(Stored data)

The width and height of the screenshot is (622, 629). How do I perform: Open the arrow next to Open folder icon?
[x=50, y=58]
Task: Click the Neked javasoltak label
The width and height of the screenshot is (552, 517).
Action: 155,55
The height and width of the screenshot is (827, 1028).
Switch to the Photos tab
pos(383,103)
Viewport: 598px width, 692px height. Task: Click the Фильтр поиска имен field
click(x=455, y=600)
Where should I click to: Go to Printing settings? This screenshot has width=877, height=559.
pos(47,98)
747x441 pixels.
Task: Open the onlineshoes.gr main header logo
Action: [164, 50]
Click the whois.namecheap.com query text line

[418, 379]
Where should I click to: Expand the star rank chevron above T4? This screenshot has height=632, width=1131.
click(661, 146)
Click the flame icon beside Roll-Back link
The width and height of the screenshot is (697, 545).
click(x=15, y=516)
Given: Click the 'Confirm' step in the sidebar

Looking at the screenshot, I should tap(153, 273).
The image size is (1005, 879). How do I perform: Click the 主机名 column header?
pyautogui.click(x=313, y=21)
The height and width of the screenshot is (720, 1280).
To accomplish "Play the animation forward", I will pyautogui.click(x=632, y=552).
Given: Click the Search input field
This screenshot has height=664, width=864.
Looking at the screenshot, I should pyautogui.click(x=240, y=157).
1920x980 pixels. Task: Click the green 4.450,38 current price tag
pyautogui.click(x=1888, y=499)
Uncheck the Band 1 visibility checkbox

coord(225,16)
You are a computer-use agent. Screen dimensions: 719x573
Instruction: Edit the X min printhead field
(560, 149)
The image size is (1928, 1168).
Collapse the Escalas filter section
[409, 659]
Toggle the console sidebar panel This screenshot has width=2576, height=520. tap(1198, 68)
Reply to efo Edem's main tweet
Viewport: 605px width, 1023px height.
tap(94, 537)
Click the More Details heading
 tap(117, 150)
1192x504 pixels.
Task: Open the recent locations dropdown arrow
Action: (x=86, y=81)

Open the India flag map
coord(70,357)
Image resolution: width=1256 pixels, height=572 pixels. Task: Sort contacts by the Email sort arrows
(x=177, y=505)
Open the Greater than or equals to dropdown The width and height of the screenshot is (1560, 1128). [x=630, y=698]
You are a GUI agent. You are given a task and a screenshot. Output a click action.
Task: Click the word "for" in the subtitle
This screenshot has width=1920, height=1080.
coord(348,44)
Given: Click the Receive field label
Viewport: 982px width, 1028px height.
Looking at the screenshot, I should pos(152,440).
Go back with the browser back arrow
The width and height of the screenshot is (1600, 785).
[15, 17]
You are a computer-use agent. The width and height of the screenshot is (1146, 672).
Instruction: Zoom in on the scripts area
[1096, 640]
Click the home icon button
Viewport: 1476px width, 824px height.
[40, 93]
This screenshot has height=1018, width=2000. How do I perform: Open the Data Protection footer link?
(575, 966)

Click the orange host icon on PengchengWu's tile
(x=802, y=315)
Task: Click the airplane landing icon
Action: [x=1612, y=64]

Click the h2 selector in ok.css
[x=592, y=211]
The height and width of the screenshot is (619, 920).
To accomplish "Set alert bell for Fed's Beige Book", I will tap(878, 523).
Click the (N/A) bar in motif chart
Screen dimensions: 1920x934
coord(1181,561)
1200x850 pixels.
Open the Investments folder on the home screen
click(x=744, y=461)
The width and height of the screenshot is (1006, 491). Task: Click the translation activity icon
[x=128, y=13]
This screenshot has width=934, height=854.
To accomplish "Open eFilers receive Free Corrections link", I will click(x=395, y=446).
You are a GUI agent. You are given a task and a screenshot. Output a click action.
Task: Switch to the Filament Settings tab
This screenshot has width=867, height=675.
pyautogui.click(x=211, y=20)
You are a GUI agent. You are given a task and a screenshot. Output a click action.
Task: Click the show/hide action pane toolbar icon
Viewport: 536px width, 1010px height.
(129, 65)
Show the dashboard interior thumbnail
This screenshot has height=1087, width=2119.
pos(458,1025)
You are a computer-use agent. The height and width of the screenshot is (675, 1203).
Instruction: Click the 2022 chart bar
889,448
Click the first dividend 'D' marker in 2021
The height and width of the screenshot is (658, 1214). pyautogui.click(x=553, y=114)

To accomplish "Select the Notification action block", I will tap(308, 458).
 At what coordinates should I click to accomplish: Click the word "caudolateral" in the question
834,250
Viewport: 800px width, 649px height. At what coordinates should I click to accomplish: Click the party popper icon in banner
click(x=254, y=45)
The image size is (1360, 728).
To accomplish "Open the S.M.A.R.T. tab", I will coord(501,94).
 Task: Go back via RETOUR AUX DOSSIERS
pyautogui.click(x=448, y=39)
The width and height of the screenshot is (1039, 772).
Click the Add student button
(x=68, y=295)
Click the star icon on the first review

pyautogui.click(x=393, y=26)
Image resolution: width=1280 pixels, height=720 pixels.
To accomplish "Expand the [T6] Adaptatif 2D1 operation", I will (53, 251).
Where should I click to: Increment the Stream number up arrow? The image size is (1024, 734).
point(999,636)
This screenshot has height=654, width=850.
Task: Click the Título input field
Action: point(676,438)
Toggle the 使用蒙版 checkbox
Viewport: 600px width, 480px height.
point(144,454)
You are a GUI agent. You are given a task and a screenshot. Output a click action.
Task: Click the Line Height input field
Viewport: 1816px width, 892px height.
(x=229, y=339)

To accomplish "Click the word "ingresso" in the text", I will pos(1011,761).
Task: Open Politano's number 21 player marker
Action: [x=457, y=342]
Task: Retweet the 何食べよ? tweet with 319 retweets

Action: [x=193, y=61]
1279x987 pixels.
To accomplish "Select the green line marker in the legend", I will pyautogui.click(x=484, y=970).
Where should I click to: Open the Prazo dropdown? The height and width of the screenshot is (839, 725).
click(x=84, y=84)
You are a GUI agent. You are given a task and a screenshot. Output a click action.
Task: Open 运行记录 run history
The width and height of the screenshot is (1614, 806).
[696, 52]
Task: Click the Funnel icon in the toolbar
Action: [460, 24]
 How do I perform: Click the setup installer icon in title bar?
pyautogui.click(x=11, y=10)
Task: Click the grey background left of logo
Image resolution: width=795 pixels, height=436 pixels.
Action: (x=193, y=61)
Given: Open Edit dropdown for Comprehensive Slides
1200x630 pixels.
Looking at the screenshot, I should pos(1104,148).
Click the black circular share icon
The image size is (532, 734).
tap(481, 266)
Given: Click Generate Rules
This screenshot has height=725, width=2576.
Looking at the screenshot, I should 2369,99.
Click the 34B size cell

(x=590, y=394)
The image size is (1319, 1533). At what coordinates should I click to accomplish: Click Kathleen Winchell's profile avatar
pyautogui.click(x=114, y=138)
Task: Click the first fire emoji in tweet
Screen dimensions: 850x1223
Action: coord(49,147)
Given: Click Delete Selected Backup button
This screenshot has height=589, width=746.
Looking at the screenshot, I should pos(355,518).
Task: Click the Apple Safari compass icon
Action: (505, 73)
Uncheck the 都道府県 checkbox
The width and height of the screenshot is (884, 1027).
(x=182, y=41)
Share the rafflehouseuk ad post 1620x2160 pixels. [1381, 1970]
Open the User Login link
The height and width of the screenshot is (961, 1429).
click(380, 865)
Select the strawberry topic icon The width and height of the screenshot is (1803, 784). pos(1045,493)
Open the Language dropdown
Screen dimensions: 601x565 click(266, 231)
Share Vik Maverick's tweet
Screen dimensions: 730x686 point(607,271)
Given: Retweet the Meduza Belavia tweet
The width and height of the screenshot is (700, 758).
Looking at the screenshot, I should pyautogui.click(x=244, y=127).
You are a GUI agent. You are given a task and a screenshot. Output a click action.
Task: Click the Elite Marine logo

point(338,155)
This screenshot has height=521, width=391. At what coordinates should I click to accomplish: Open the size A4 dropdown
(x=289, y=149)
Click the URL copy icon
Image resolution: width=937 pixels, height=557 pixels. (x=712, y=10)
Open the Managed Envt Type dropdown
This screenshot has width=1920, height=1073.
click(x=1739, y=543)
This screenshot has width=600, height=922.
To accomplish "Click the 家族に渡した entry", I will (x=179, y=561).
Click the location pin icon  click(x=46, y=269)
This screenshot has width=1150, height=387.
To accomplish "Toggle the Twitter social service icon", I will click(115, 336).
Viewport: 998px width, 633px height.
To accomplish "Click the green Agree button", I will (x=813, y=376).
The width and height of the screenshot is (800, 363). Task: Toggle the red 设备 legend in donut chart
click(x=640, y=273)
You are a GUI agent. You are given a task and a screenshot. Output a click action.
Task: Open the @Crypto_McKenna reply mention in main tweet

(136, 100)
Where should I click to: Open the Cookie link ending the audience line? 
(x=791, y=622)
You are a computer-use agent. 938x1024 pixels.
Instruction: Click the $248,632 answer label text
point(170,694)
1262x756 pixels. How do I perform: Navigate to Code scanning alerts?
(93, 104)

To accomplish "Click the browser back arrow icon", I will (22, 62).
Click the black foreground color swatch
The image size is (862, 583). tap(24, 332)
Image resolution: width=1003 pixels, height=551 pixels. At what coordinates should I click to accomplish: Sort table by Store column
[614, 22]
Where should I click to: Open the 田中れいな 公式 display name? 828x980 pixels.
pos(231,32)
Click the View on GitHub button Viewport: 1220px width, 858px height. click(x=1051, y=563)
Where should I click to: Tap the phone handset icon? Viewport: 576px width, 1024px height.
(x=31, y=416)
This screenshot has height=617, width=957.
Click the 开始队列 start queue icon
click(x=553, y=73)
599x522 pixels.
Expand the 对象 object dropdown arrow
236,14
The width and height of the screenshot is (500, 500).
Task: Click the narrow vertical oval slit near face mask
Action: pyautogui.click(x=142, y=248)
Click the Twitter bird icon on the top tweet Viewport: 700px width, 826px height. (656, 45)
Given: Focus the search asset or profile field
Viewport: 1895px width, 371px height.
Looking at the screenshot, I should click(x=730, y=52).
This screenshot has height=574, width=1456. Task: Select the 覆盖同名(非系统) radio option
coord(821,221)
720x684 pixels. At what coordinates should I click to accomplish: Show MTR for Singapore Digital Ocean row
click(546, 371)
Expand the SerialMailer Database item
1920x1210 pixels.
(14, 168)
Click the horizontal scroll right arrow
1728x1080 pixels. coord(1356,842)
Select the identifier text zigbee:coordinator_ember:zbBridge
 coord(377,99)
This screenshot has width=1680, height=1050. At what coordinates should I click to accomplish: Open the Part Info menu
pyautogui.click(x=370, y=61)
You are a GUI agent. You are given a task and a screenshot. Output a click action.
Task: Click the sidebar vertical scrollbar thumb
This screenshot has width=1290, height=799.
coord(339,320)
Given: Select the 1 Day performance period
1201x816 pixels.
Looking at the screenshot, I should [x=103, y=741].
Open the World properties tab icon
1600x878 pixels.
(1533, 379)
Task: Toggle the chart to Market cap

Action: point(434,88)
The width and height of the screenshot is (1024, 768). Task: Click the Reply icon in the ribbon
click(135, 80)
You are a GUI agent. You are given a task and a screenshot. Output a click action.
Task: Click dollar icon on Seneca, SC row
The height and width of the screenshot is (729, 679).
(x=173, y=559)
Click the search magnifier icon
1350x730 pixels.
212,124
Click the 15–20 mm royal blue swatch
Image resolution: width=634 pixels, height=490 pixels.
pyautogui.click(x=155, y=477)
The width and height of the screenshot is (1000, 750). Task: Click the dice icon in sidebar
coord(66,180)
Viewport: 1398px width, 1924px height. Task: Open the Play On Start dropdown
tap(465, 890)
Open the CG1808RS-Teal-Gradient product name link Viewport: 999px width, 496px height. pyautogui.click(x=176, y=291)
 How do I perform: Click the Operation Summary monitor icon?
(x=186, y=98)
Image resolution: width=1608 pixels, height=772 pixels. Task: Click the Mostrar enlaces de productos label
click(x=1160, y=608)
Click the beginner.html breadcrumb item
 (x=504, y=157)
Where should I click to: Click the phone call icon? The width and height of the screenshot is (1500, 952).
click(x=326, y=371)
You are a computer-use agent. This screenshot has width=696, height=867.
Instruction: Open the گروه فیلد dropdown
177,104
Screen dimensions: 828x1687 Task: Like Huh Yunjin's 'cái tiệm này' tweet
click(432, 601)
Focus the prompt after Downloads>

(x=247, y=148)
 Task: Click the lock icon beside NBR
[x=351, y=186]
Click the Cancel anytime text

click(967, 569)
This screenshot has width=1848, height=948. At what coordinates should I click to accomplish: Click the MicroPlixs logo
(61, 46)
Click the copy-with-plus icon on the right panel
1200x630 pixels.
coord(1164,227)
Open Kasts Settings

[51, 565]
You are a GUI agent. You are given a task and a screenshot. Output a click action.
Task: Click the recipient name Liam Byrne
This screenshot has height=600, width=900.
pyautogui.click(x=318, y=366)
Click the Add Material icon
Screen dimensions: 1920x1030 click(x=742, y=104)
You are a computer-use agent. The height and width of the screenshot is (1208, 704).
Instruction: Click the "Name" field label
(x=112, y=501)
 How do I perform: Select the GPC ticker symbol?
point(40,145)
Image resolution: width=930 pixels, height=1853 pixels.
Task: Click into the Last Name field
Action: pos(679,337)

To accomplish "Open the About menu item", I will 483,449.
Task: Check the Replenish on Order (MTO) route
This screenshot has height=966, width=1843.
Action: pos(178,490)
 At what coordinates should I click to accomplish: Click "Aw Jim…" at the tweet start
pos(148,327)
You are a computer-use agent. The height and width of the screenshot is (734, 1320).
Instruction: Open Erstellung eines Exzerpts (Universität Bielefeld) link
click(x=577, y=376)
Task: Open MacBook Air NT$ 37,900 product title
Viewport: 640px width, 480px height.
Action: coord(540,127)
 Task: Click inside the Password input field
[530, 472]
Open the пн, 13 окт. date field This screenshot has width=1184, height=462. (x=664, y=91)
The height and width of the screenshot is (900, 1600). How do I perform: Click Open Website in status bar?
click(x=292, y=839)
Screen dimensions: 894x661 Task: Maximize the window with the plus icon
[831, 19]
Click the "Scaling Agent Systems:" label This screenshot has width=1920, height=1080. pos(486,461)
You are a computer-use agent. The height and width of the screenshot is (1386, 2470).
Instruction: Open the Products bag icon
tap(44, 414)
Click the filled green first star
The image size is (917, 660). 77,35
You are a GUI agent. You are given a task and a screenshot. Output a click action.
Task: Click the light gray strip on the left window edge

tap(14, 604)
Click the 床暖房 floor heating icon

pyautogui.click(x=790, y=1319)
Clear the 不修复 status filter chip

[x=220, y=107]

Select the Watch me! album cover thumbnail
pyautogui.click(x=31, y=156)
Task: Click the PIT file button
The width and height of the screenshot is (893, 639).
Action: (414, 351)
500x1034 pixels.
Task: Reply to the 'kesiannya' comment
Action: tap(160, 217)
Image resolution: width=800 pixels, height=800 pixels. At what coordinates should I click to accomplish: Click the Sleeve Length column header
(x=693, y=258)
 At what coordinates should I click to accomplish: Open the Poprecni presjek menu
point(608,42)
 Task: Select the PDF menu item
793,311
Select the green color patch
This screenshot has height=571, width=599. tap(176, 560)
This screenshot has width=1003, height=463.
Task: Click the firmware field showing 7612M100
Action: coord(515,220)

→ YOUR OBJECTIVE:
Only the lines from the start of the data to the line holding "The height and width of the screenshot is (827, 1028)." are wanted; return them exactly, both ends included.

→ RESULT OF THIS EXERCISE:
The width and height of the screenshot is (622, 629). How do I perform: Open the arrow next to Open folder icon?
[x=50, y=58]
Task: Click the Neked javasoltak label
The width and height of the screenshot is (552, 517).
Action: 155,55
The height and width of the screenshot is (827, 1028).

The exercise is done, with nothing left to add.